The other day I saw this video of a 14 year old high school basketball sensation. He’s billed as “The Next LeBron” who was in turn billed as “The Next Michael Jordan.” What caught my eye is that they all wear number 23 on their jersey (until LeBron moved to The Heat, at least).
When I was a kid I played lots of sports, and the best basketball player on my team was always #23 and the best football player was always #34 (Bo Jackson, Walter Payton, etc). So that got me to wondering what the “desirable” numbers are in other sports. I asked about other sports on twitter and #10 is clearly the best number to wear in soccer, and maybe #9 for hockey (Richard, Hull, Howe).
I wanted to figure out which jersey numbers have been the best historically, and baseball is the obvious sport to turn to for this, since data is so reliable and readily available. So I downloaded the career stats for a little over 17,000 players (which I think is every baseball player ever) and decided to see which are the best jersey numbers over all.
For each player, I got their career batting average and their jersey number, which proved to be harder than I expected.

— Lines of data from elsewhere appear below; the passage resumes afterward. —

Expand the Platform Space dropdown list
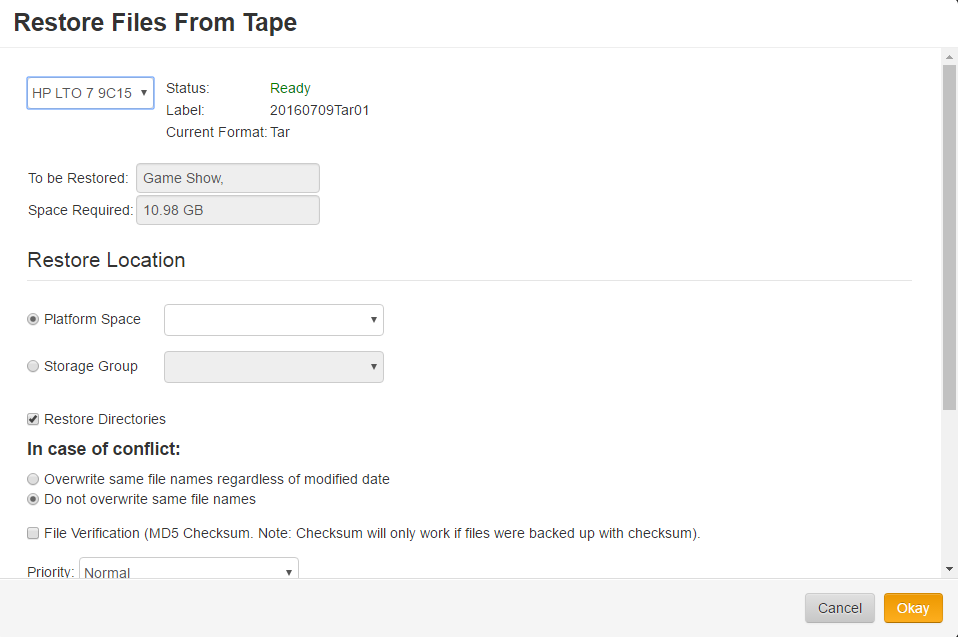The width and height of the screenshot is (958, 637). [274, 320]
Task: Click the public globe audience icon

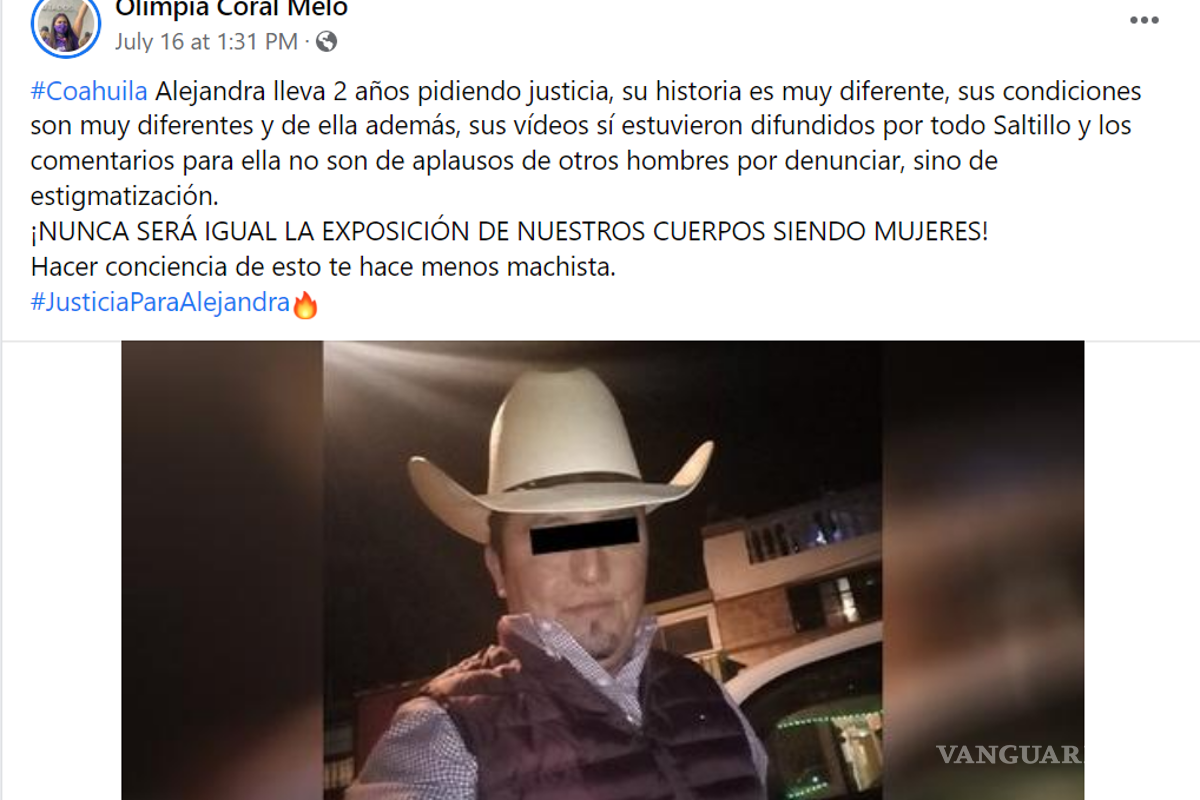Action: pyautogui.click(x=326, y=41)
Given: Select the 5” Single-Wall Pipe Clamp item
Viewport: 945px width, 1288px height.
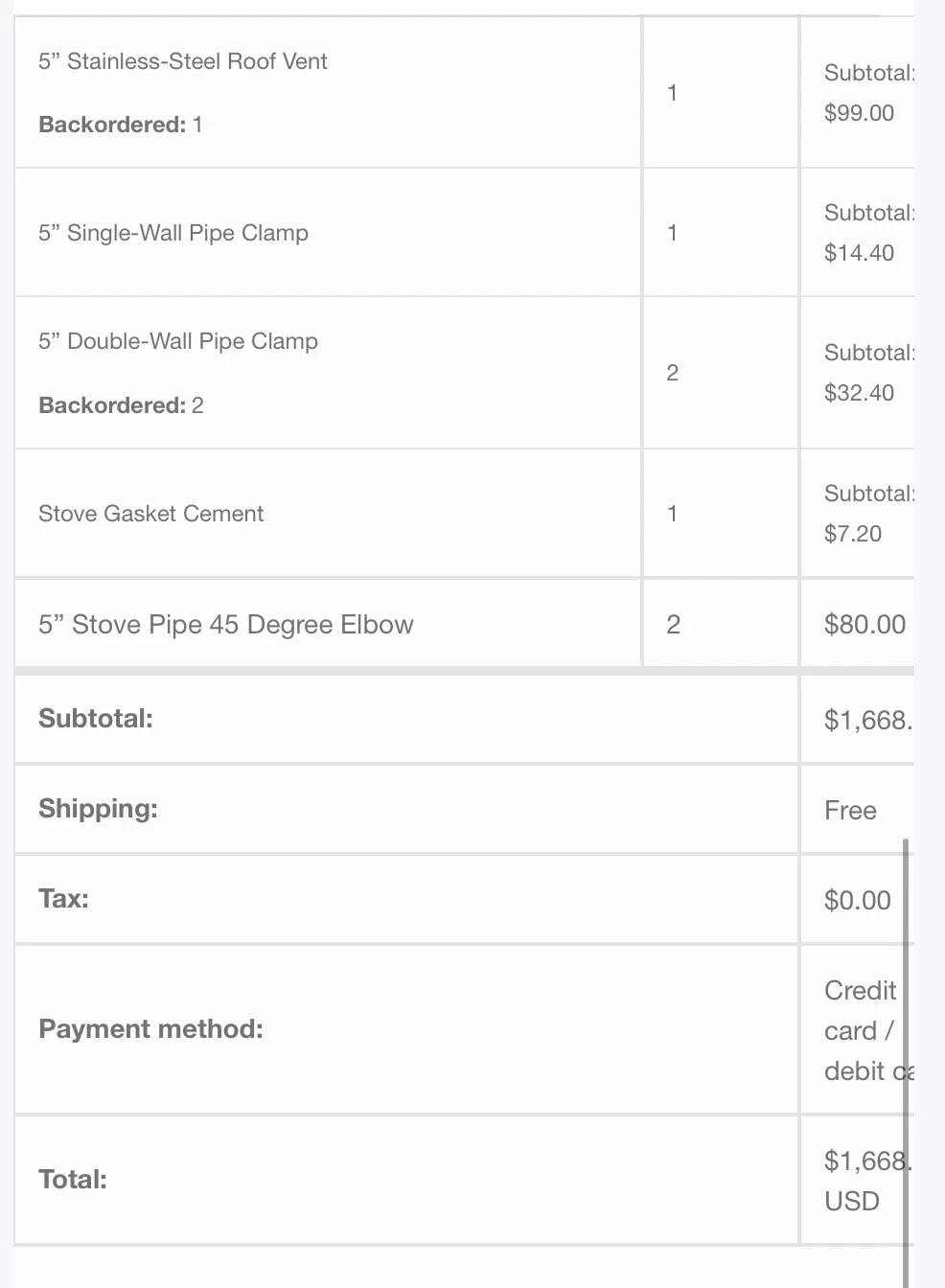Looking at the screenshot, I should tap(173, 233).
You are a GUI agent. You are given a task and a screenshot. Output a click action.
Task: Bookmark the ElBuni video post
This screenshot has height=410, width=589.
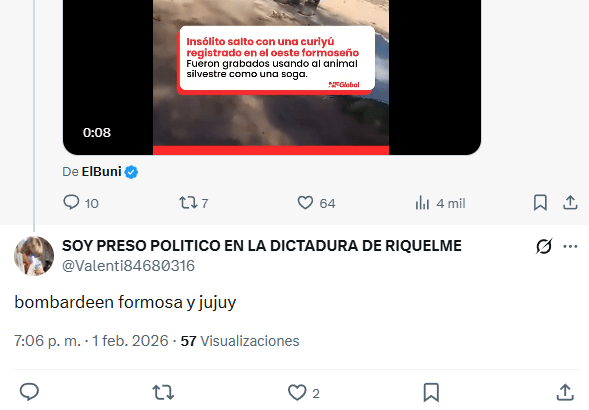click(540, 203)
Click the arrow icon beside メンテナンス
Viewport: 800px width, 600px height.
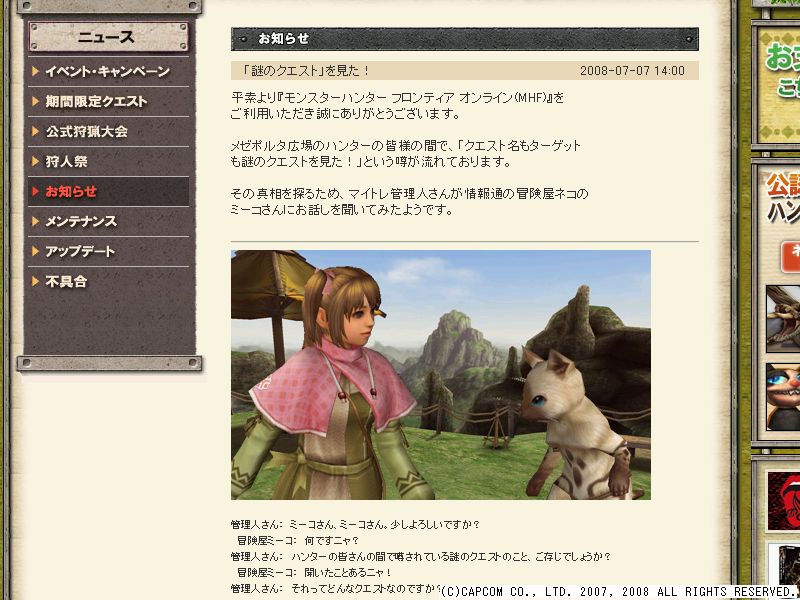click(x=36, y=221)
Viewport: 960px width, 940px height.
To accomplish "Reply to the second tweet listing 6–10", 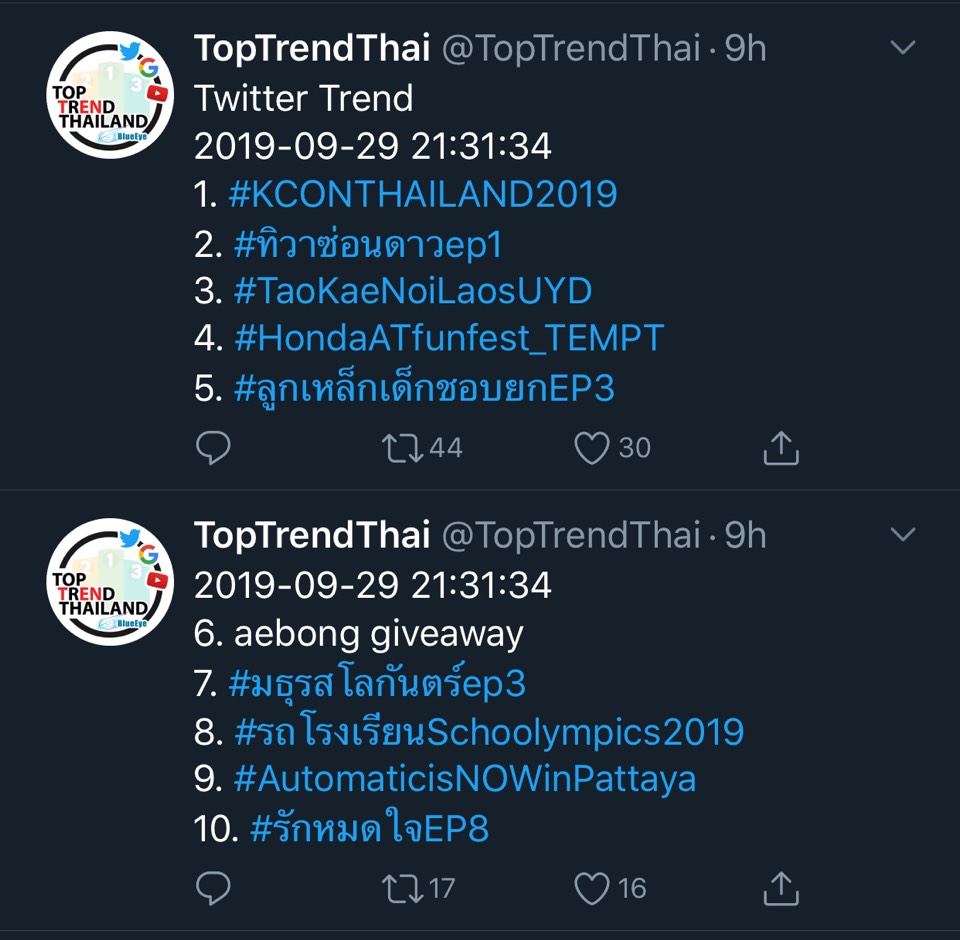I will [213, 888].
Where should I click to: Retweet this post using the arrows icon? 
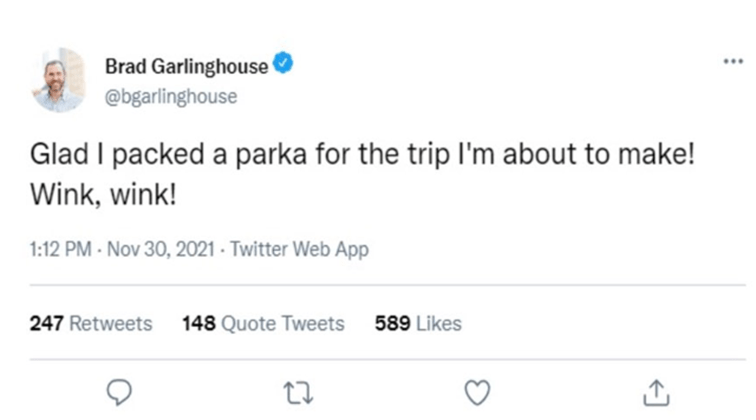point(296,390)
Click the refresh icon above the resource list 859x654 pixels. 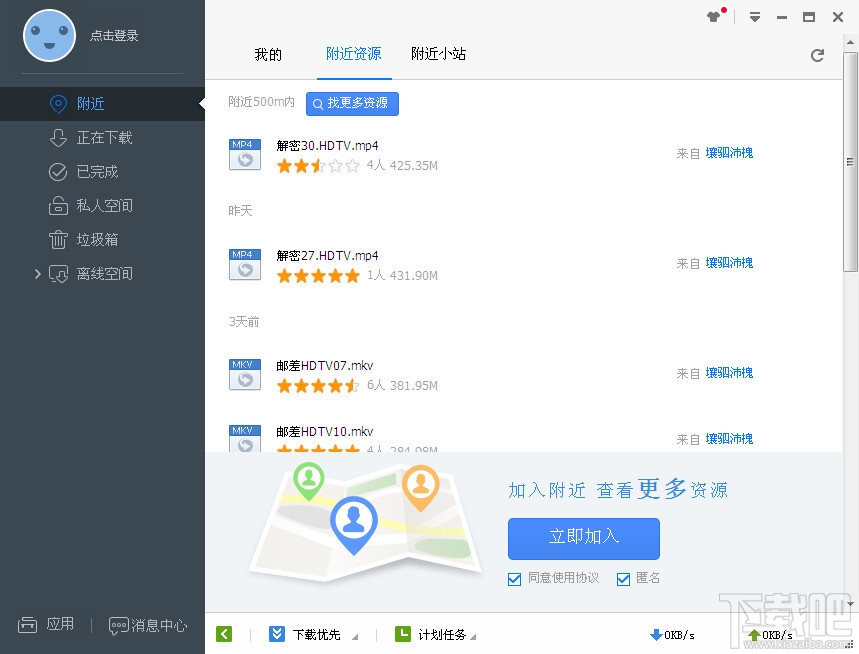point(817,56)
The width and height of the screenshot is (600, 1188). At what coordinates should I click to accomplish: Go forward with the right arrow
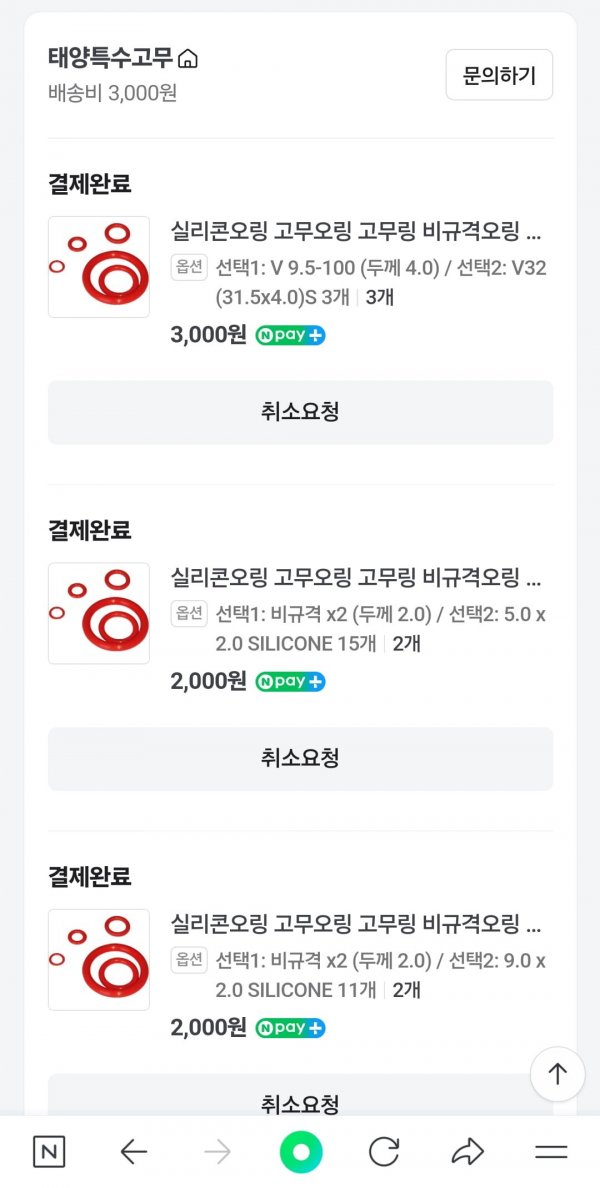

For example, Johnny Damon wore #18 from 2002-2009 (during his best seasons with the Red Sox and Yankees), but has also worn 51, 8, 22, and 33. So to make it a little easy on myself, I just got the number that they wore on the most teams. Johnny Damon has had 7 numbers on 6 teams, but wore #18 on 4 teams, so I’m associating him with #18.
For scoring the jersey number, I’m taking the mean of career batting averages for all players who wore that number, weighted by the number of plate appearances per batter. I perform this weighting so that someone like Roberto Clemente who hit .317 over 10,211 plate appearances would have more influence than someone like Buster Posey, who hit .311 with only 1,324 plate appearances. That’s a bit of a mouthful so here’s some math that might make more sense:
\[ S_j = \sum_{i=1}^{N_j} \frac{p_{j,i} b_{j,i}}{\sum_{k=1}^{N_j}p_{j,k}} \]
Where \( S_j \) is the score for jersey number \( j \), \( b_{j,i} \) and \( p_{j,i} \) are respectively the batting average and number of plate appearances for the \( i^{th} \) player who wears jersey number \( j \), and \( N_j \) is the total number of players who wore jersey number \( j \). I was also sure to limit the data set to \( p_{j,i} \geq 500 \) and \( N_j \geq 5 \). There were also a lot of older (~100 years ago) players whose number I couldn’t gather, so I dropped those as well. This narrowed the data set down to about 3,500 players.
The next thing to consider is that since I’m using lifetime batting average and number of plate appearances to rank players, what I’m really doing is ranking hitters. Many pitchers in the National League end up with over 500 at bats, but their batting average is just going to hurt the overall ranking of their jersey number. The following graph makes this crystal clear. The y-axis shows the jersey number, and the x-axis is the batting average for each player.

So once we remove the pitchers, here’s where each number ranks in terms of weighted batting average:

There are some clear winners here. The number 51 is a bit of an outlier because there are only 10 batters with that number who meet the minumum plate appearance requirement, but the list includes Ichiro Suzuki (.321) and Bernie Williams (.297) among others with high batting averages. Here are the top players who wore #4, a more “classic” number:
name plate_appearances batting_average
Rogers Hornsby 9480 0.358
Lou Gehrig 9663 0.340
Riggs Stephenson 5134 0.336
Dale Alexander 2736 0.331
Babe Herman 6228 0.324
Luke Appling 10254 0.310
Hack Wilson 5556 0.307
Paul Molitor 12167 0.306
Smead Jolley 1815 0.305
Mel Ott 11348 0.304
Not a bad group to be in. There are also some clear loser numbers, but they’re mostly higher numbers which I think are often worn by pitchers.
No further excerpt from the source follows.